The records below must be written out exactly, with every picture left behind.

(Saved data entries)
☆ ☆ ☆ ☆

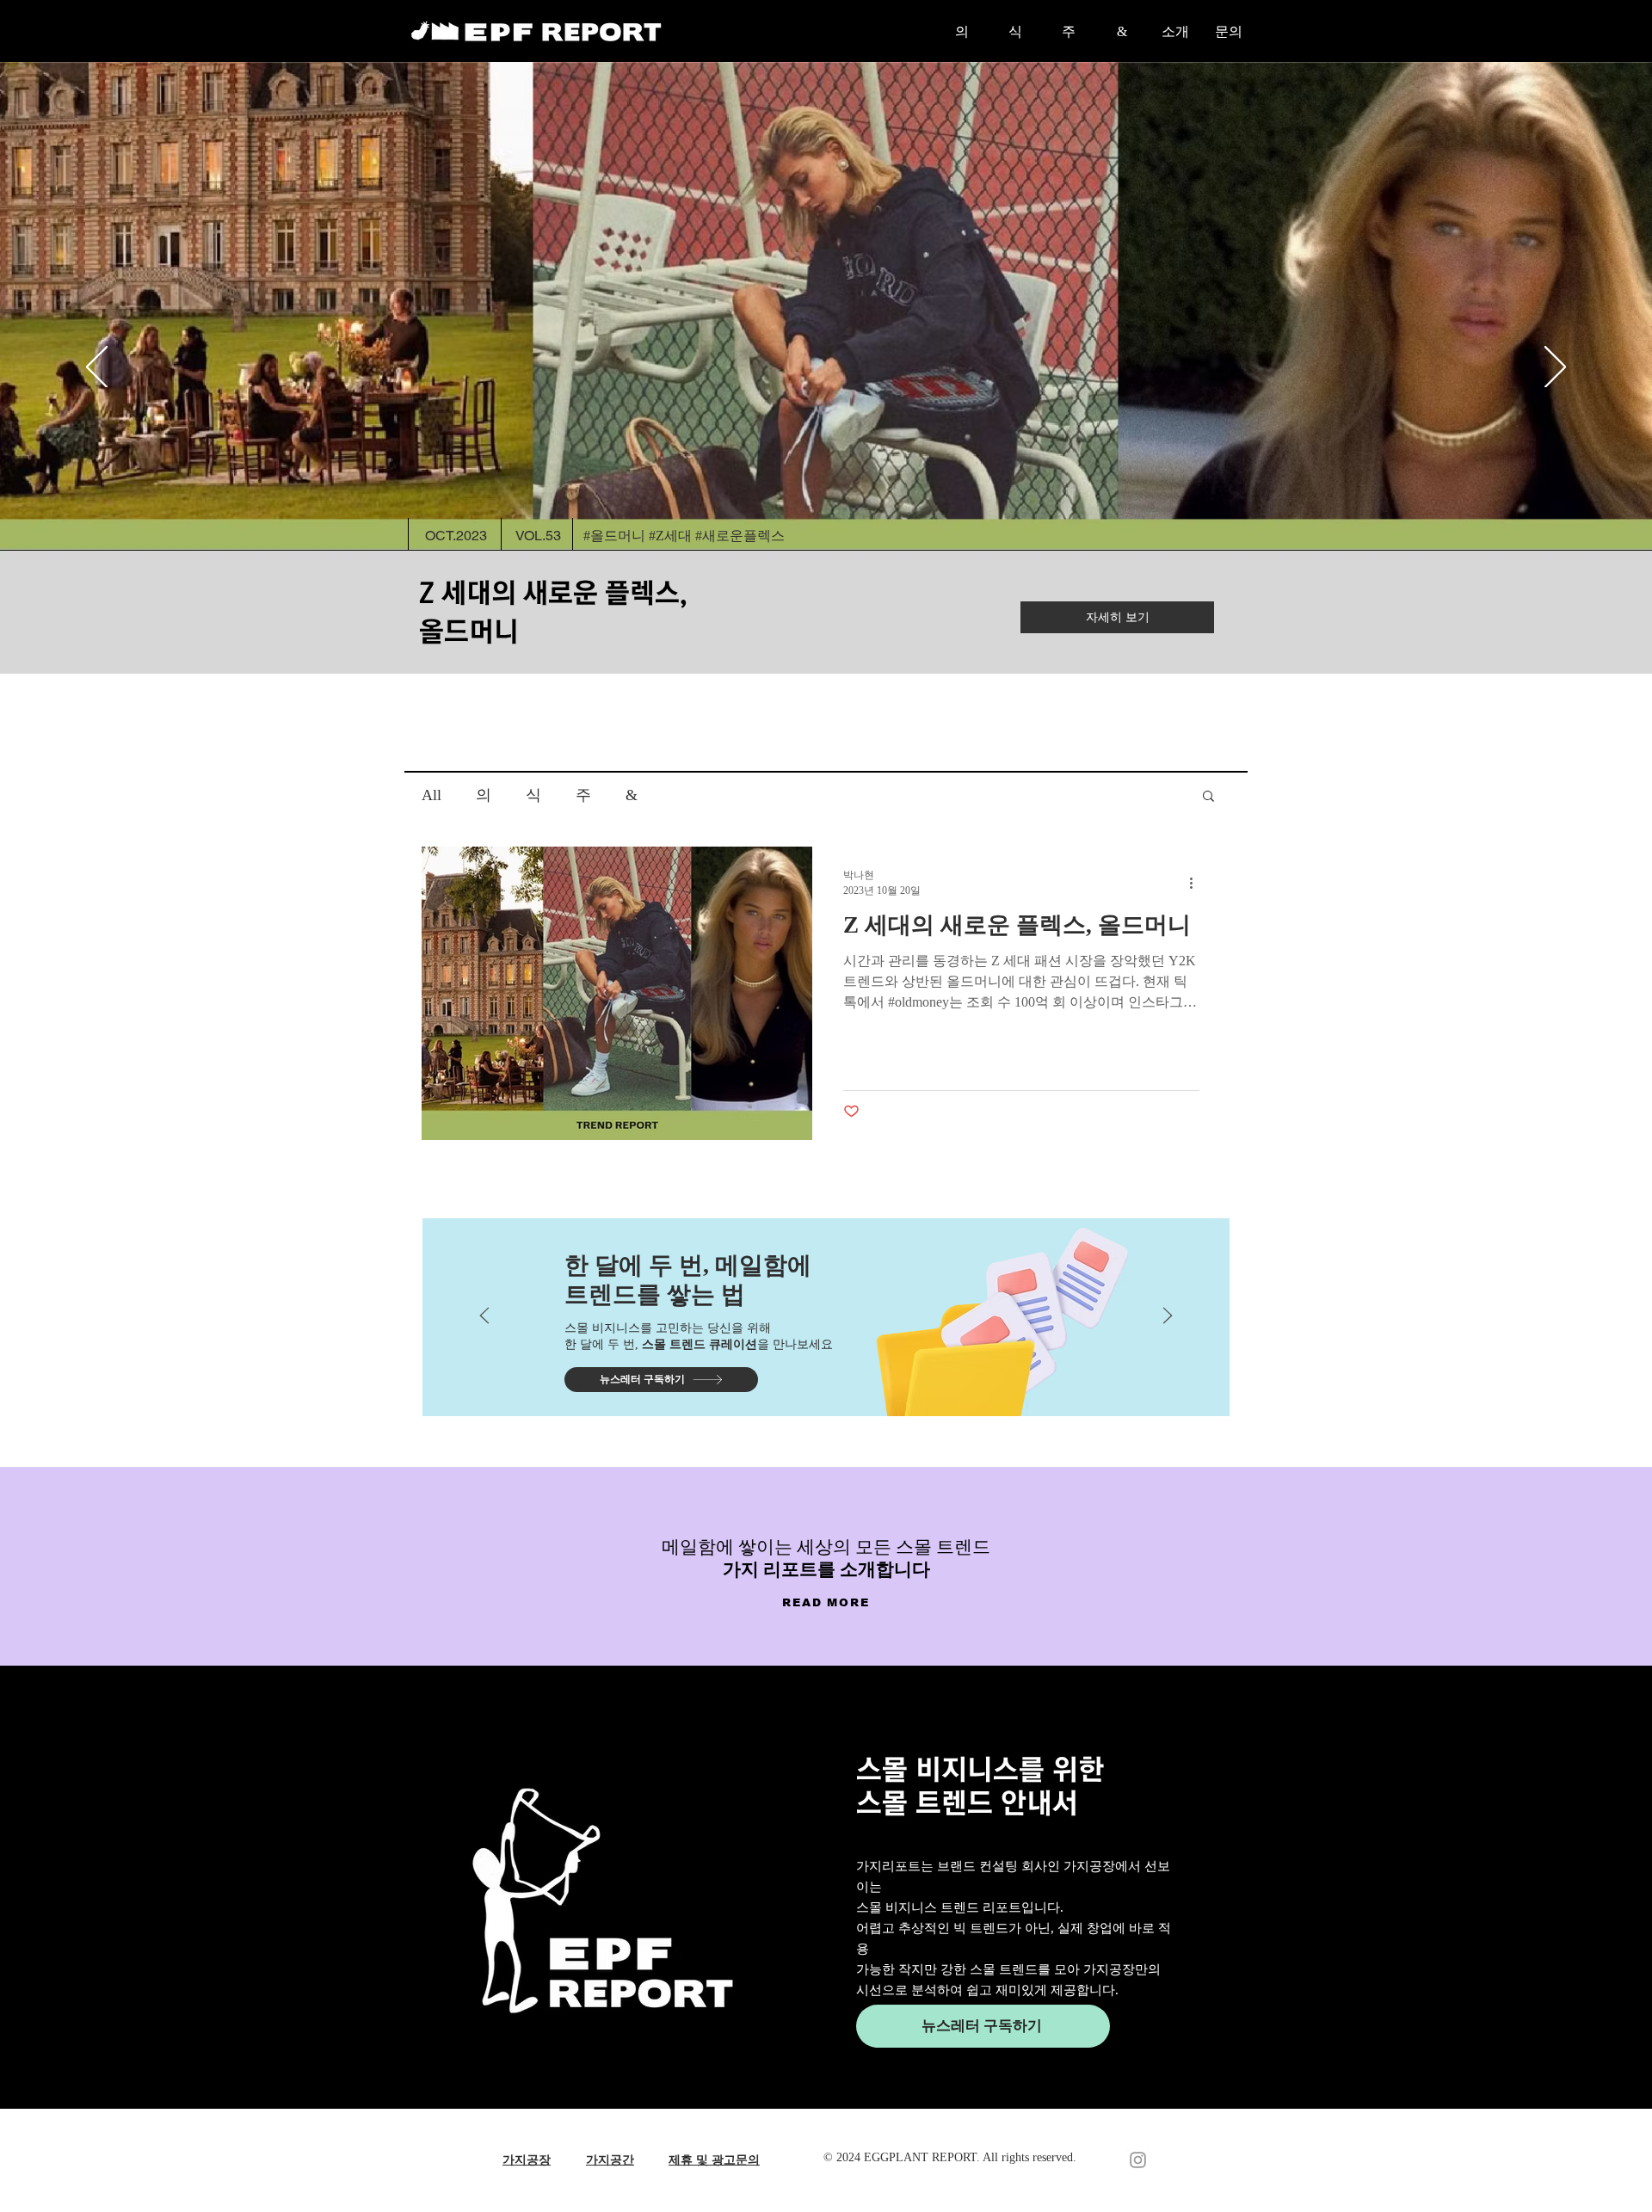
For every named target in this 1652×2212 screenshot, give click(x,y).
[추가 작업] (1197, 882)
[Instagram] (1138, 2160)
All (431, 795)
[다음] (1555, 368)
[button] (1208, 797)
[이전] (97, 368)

☆ ☆ ☆ ☆

* **ANSWER TO THE EXERCISE**:
For every named target in this 1652×2212 screenshot, give click(x,y).
[추가 작업] (1197, 882)
[Instagram] (1138, 2160)
All (431, 795)
[다음] (1555, 368)
[button] (1208, 797)
[이전] (97, 368)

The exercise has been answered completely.